----- Trecho para leitura -----
Qual foi a primeira palavra que vocês leram aqui? Amor?
Morte? A morte? Como pode amor e morte se unirem de tal forma? Serão
sentimentos opostos? Certamente não. E hoje, meu enfoque ao tratar de um tema
tão amplo, tão multifacetado mas ao mesmo tempo tão singelo e simples será
abordar o amor sob a ótica da morte, o amor como companheiro inseparável da
vida e da morte.
O dicionário me surpreendeu com os seguintes significados
para a palavra amor: 1 Sentimento que impele as pessoas para o que
se lhes afigura belo, digno ou grandioso. (Ora, o que será belo, digno ou grandioso?)
2 Grande afeição de uma a outra pessoa de sexo contrário. (sexo
contrário? Como?) 3 Afeição, grande amizade, ligação
espiritual. 4 Objeto dessa afeição. (Sim, o amor requer um
alvo)5 Benevolência, carinho, simpatia. 6 Tendência
ou instinto que aproxima os animais para a reprodução. 7 Desejo
sexual. 8 Ambição, cobiça: Amor do ganho. 9 Culto,
veneração: Amor à legalidade, ao trabalho. 10 Caridade. 11Coisa
ou pessoa bonita, preciosa, bem apresentada. 12 Filos Tendência
da alma para se apegar aos objetos.
-----
■ Requisitos do exercício:
• A. Transcreva sem alterações o trecho dos registros que começa na linha que contém "970x600 pixels. At" e segue até o fim dos registros, com as duas pontas incluídas. Não inclua as imagens na resposta.
• B. Dê sequência ao texto sobre o amor e a morte a partir do ponto em que ele termina.
O texto e os registros não têm nenhuma relação entre si.
----- Dados fornecidos -----
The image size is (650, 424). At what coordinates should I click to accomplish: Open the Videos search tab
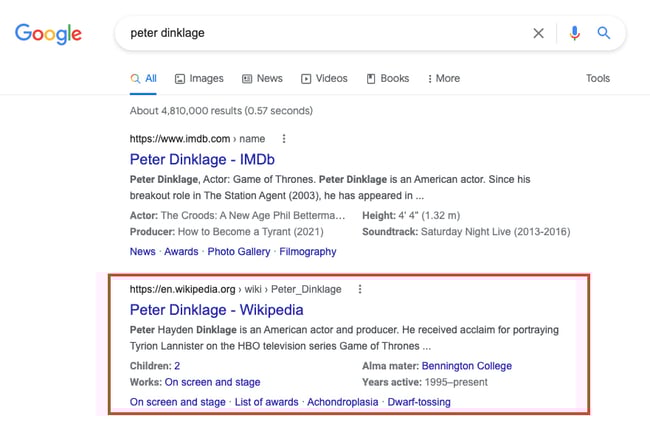click(x=324, y=78)
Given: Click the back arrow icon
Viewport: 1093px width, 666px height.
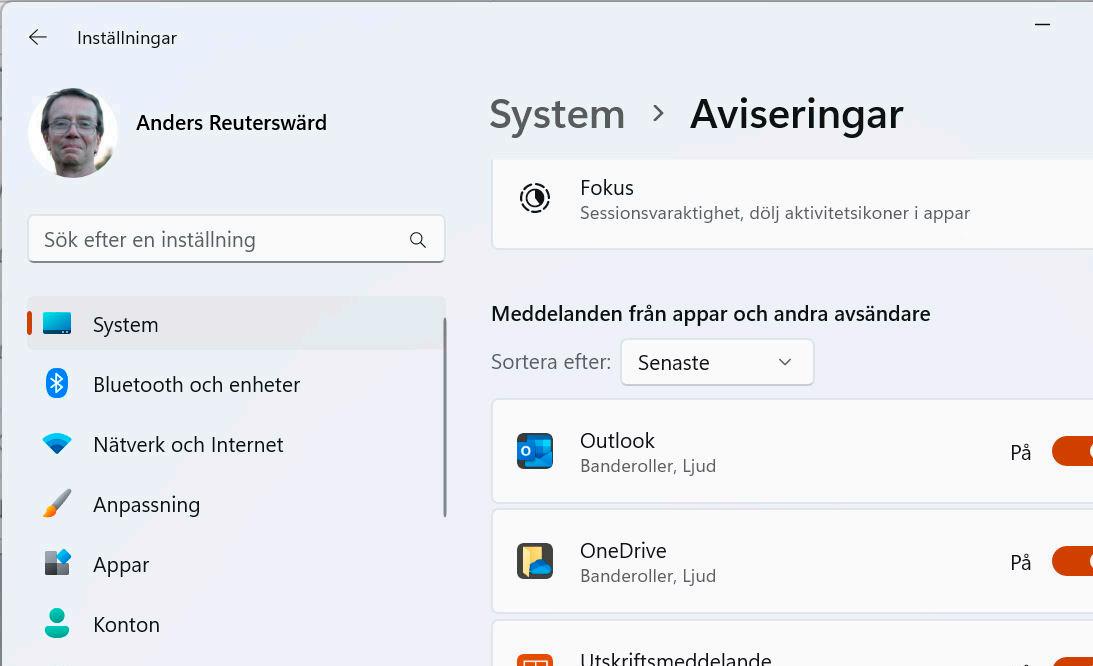Looking at the screenshot, I should [x=38, y=37].
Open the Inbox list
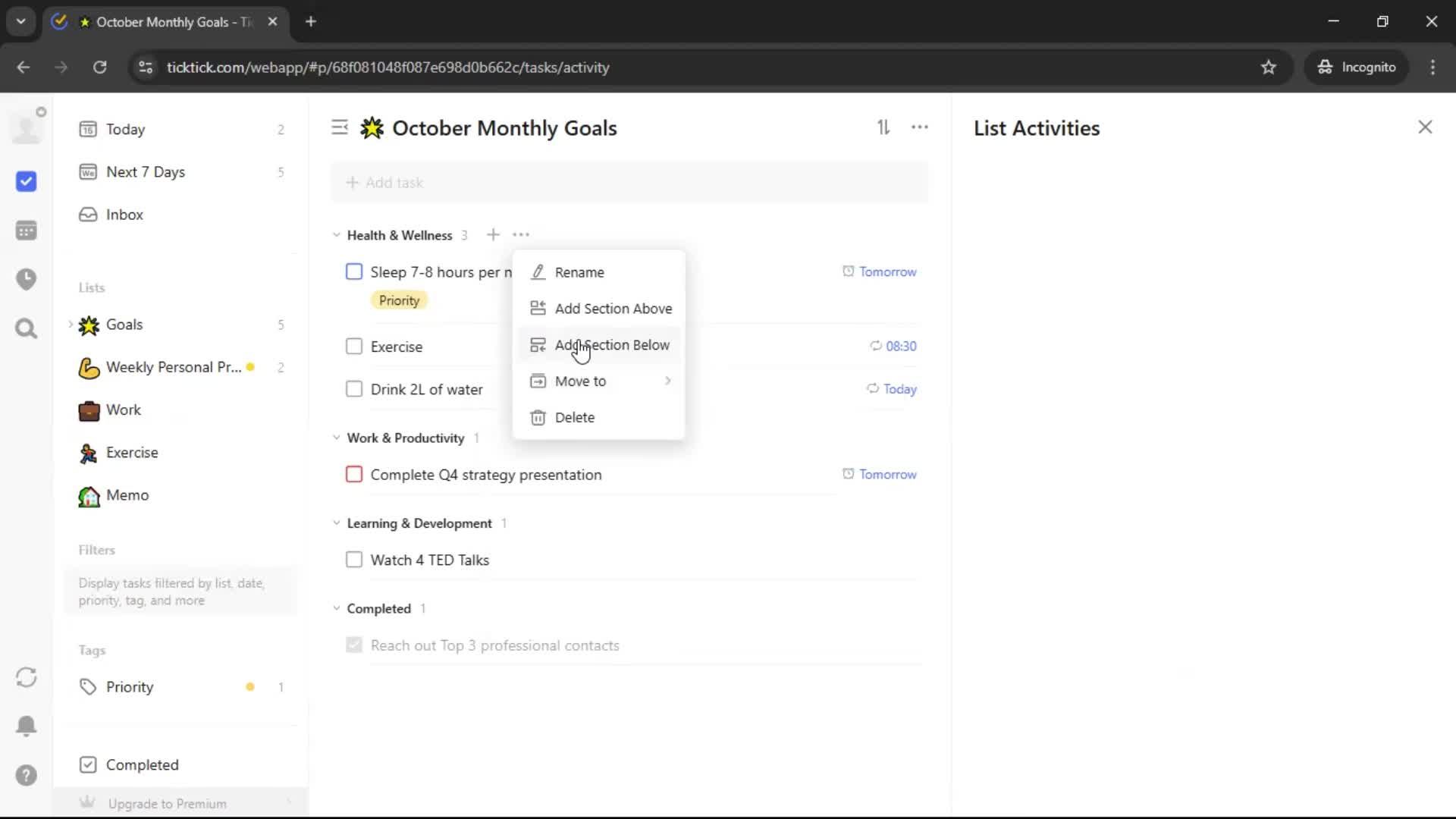The height and width of the screenshot is (819, 1456). [124, 215]
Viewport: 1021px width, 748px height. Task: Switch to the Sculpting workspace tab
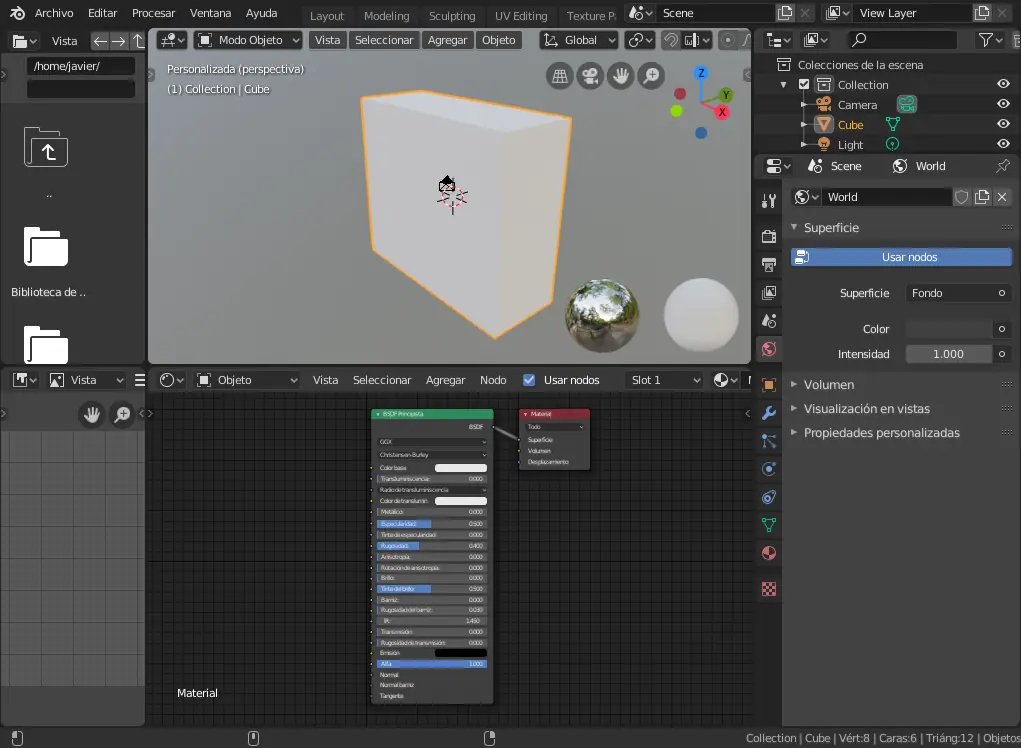tap(452, 16)
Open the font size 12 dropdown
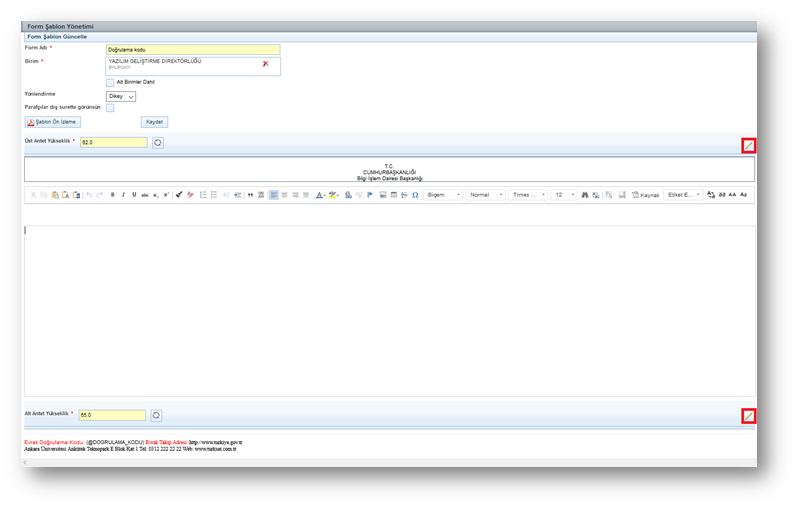Image resolution: width=799 pixels, height=509 pixels. pos(565,195)
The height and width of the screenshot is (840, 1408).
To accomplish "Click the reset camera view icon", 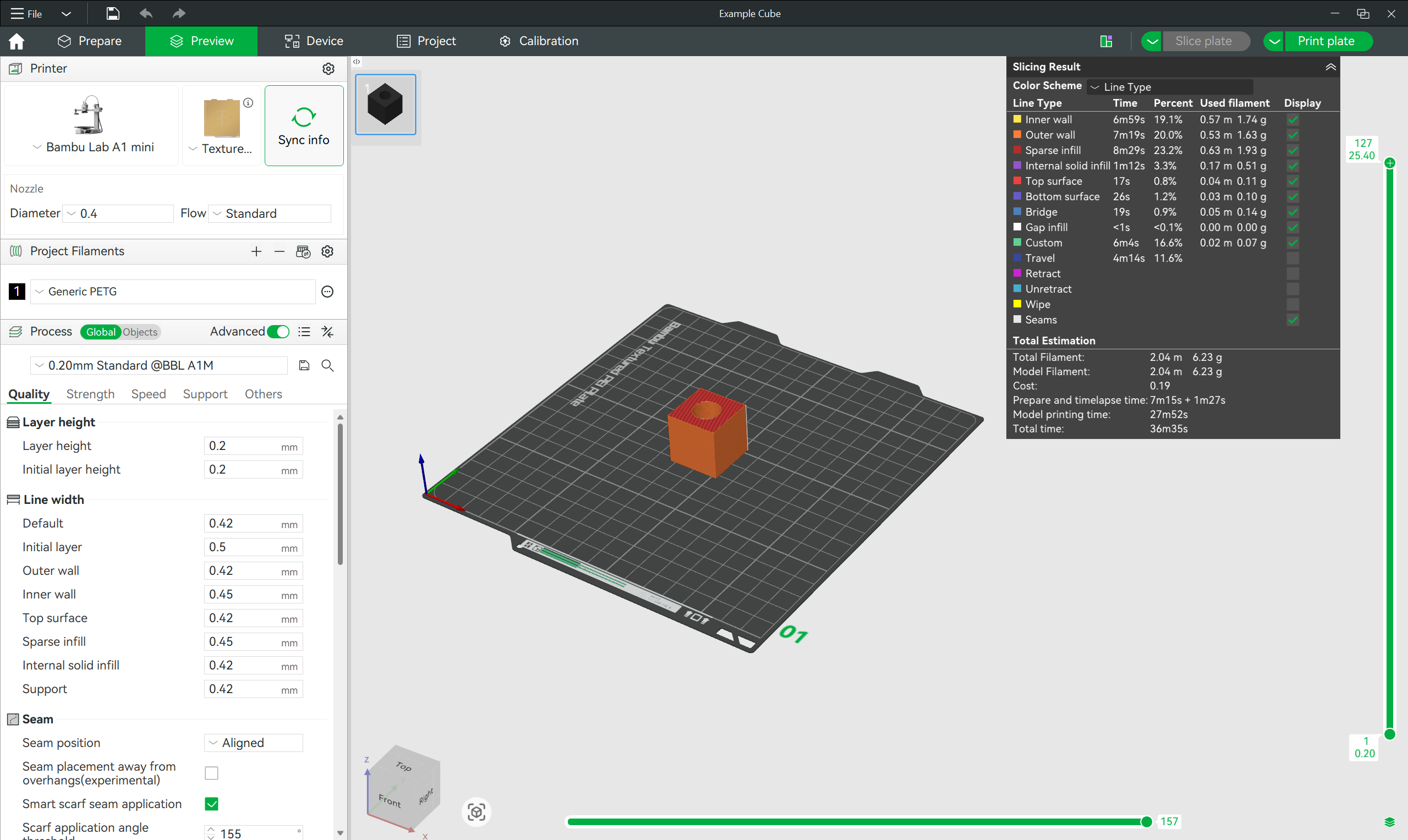I will coord(476,812).
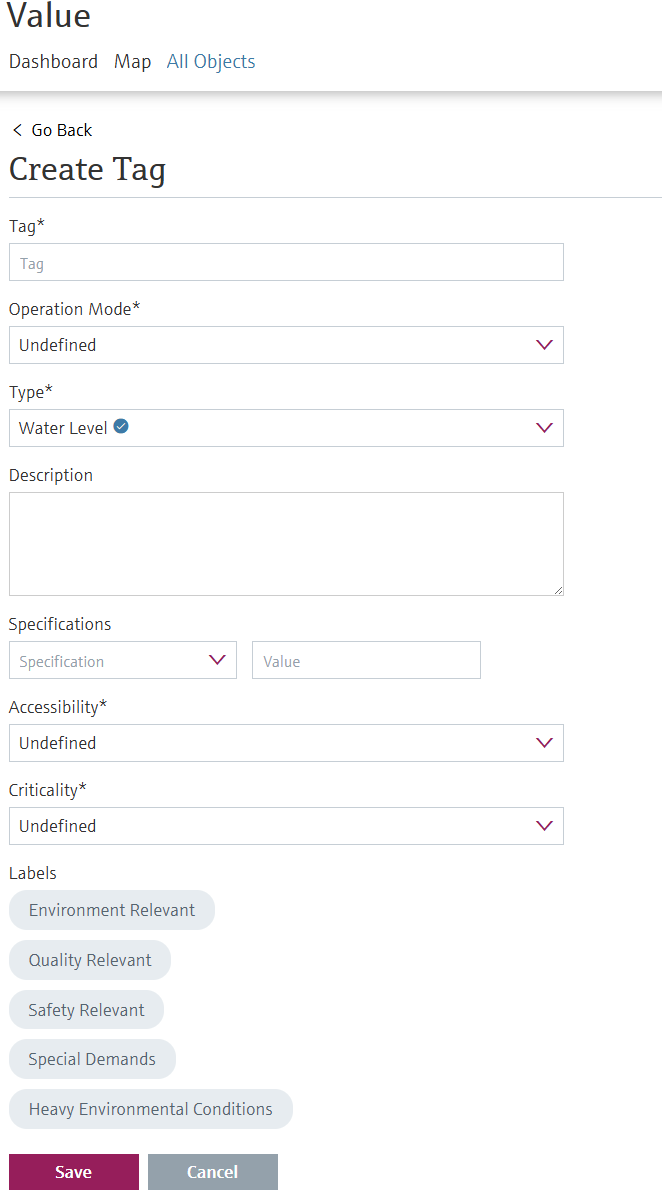Expand the Accessibility dropdown

pos(286,743)
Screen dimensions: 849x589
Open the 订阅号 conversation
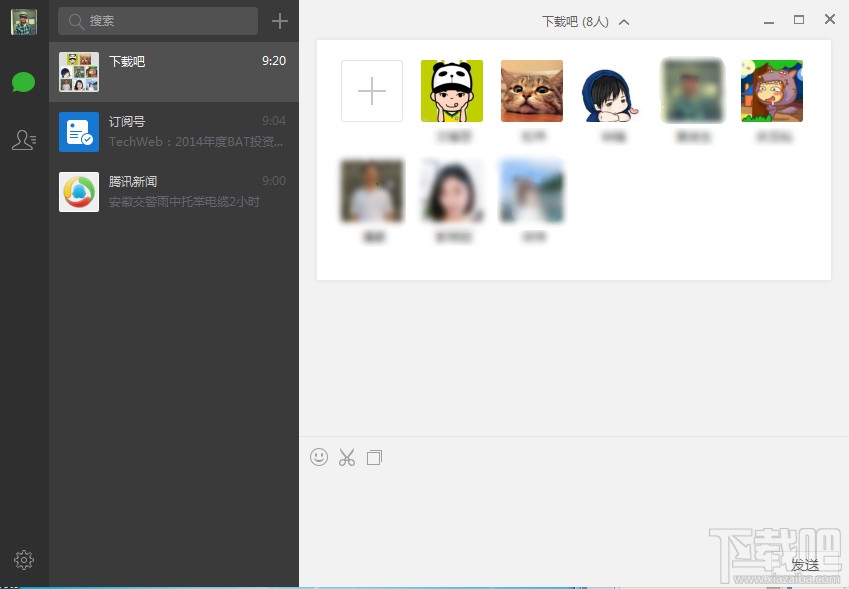(174, 130)
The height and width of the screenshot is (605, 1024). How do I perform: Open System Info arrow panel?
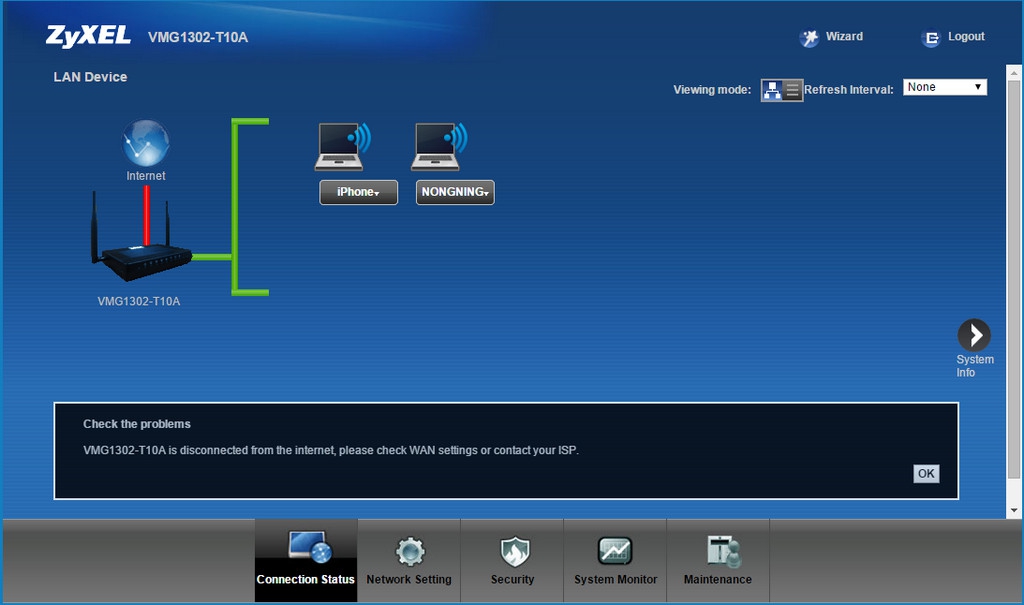click(973, 335)
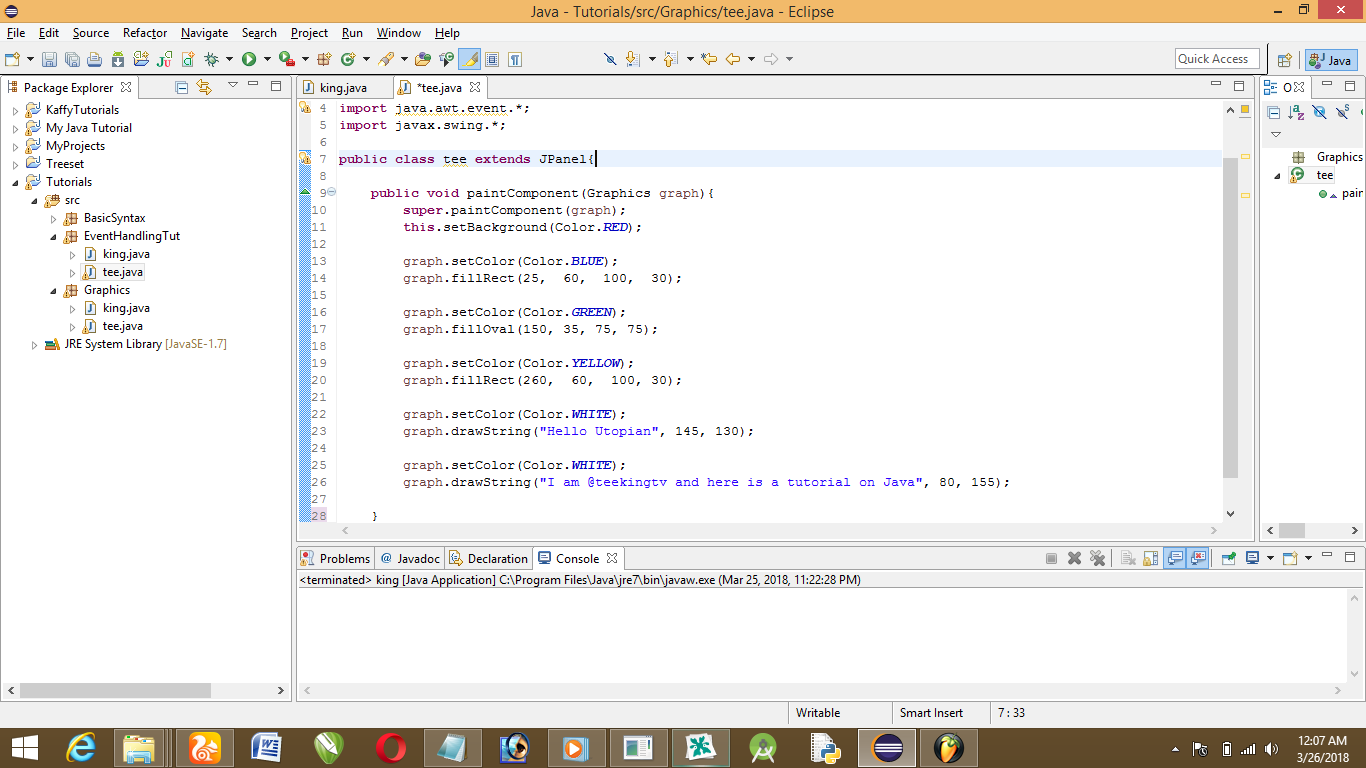Click the Print icon in the toolbar

(94, 60)
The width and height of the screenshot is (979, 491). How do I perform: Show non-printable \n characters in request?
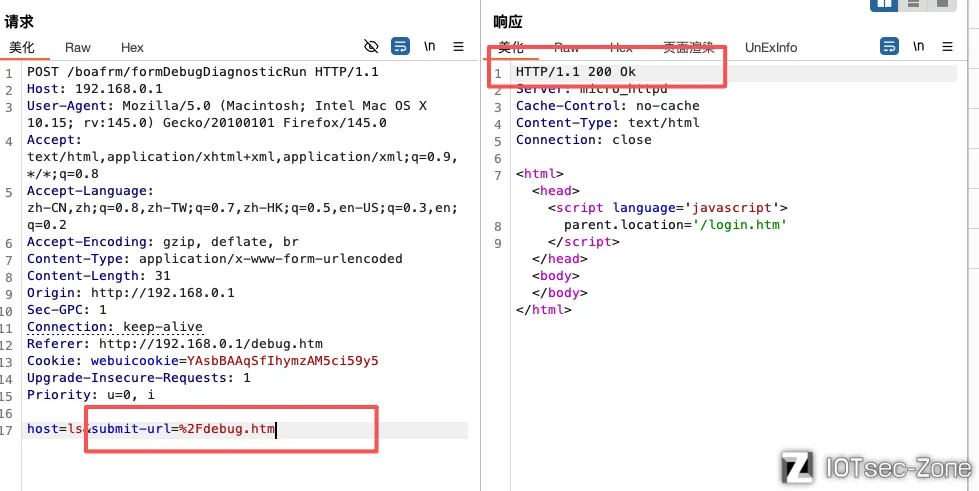click(429, 47)
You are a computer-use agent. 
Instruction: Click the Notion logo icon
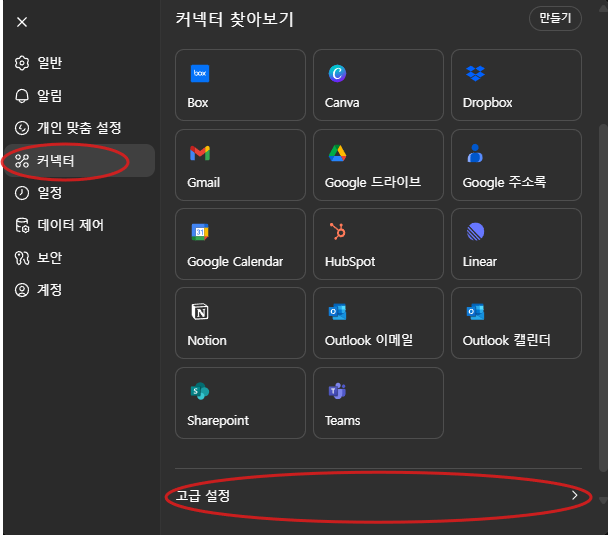[199, 312]
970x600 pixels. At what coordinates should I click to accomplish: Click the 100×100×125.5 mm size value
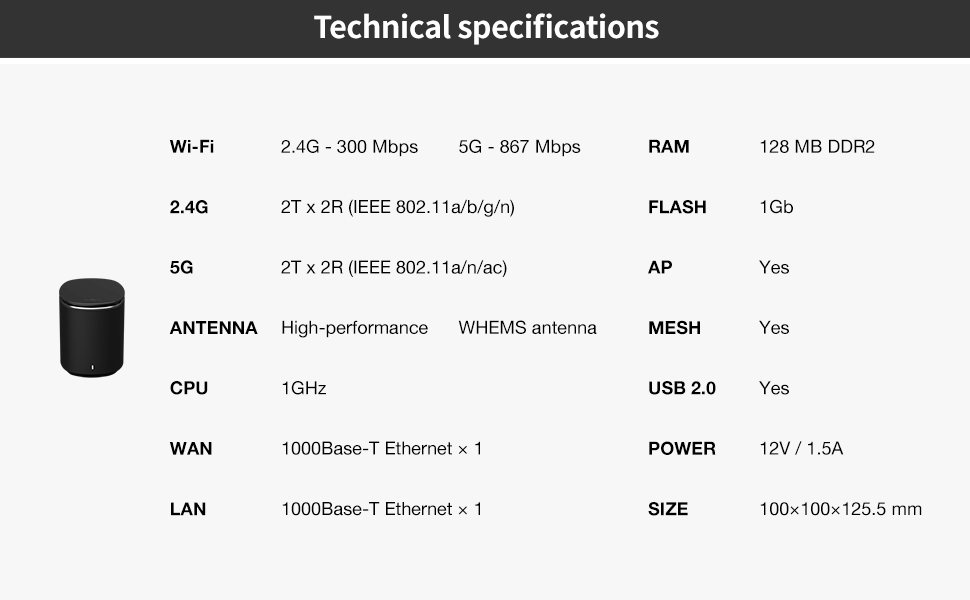(840, 509)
-----
■ Resultados das tarefas:
• A.
970x600 pixels. At what coordinates should I click to accomplish: Click the 100×100×125.5 mm size value
(840, 509)

• B.
Quantas palavras importantes e que nos fazem pensar. Mas
nenhuma dessas definições consegue para mim, defini-lo. Porque ele é
indefinível. Amor é afeição, amizade, ligação e também poder e cobiça. Flávio
Gikovate escreveu há pouco tempo o texto “O amor no terceiro milênio”, onde diz,
entre tantas coisas interessantes, que a palavra
de ordem deste século é parceria. “Estamos trocando o amor de necessidade pelo
amor de desejo. Eu gosto e desejo a companhia, mas não preciso dela- o que é
muito diferente.”
Fato, o amor mudou.
Nossas exigências também mudaram e nossos medos também. Realmente, parece que
ninguém mais necessita de um amor para ser feliz. Mas será mesmo? Será que não
seguimos, em nossa essência, os mesmos apaixonados dos versos de Luiz de
Camões, feridos de uma dor que não se sente, padecendo de um contentamento
descontente? Acho que estamos em uma década de negação da necessidade e da
dependência. Parece fraqueza precisar. Eu entendo a necessidade como uma luta
contra a morte. Não a morte orgânica, concreta, mas sim a morte emocional,
morte da metáfora. Precisar nos faz inventar, e é inventando novas formas de
amor que nos tornamos eternos.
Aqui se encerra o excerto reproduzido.